A rescisão por justa causa em decorrência de atrasos salariais em âmbito internacional e, portanto, no sistema FIFA, também enseja sanções financeiras e, eventualmente, sanções desportivas aos clubes inadimplentes, as quais deverão ser objeto de reclamação apresentada ao FIFA Football Tribunal.
A despeito das diferenças de conteúdo e forma, enquanto o artigo 31 da Lei Pelé e a Justiça do Trabalho estão à disposição para a solução de conflitos envolvendo atrasos de salário e direitos de imagem nas relações entre atletas brasileiros e clubes brasileiros, o artigo 14bis do FIFA RSTP e o FIFA Football Tribunal se apresentam como ferramentas a serem utilizadas para a solução de litígios da mesma natureza, mas em dimensão internacional, no contexto dos inescapáveis conflitos inerentes às relações humanas, que não escolhem origem ou nacionalidade.
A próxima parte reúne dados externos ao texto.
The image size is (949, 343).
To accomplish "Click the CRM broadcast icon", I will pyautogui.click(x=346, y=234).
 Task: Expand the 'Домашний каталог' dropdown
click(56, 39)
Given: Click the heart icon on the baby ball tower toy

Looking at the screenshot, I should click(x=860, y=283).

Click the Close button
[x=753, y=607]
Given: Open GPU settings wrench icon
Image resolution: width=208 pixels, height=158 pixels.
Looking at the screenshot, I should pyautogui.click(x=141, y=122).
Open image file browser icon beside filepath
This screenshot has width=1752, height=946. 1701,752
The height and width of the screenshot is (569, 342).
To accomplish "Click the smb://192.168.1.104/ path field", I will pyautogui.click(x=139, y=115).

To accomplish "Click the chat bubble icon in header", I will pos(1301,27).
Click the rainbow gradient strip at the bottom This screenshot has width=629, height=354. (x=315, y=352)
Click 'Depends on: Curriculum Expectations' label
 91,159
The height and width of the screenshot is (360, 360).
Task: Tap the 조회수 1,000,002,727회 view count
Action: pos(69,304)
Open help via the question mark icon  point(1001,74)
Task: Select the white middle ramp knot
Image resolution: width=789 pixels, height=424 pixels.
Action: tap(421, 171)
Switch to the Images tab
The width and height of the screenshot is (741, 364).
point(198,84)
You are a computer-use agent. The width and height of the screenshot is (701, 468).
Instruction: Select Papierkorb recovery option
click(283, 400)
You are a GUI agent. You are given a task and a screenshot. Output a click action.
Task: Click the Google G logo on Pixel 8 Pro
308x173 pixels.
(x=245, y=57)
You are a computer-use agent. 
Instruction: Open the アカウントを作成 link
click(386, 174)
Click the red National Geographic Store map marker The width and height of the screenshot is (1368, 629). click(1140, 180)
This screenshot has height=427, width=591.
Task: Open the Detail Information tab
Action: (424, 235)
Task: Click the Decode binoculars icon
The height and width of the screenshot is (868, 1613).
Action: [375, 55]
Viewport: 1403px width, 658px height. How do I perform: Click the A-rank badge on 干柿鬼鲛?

*O conteúdo do presente artigo não necessariamente representa a opinião do Instituto Brasileiro de Direito Desportivo, sendo de total responsabilidade do Autor deste texto.
[1] Mestrando em Direito Desportivo na Pontifícia Universidade Católica de São Paulo – PUCSP, Mestre em Direito Desportivo Internacional pelo Instituto Superior de Derecho y Economia – ISDE (Espanha), Pós-Graduado em Direito Desportivo pela Escola Superior de Advocacia da OAB/SP, Pós-Graduado em Direito Empresarial pela FGV, graduado pela FACAMP – Faculdades de Campinas, Participante do Programa de Negociação da Harvard Law School Executive Education, membro da Comissão de Direito Desportivo da OAB Seção São Paulo, Conselheiro, Filiado e Colunista do Instituto Brasileiro de Direito Desportivo – IBDD e Membro da Association Internationale des Avocats du Football – AIAF. Advogado Sócio de Brocchi e Souza Sociedade de Advogados.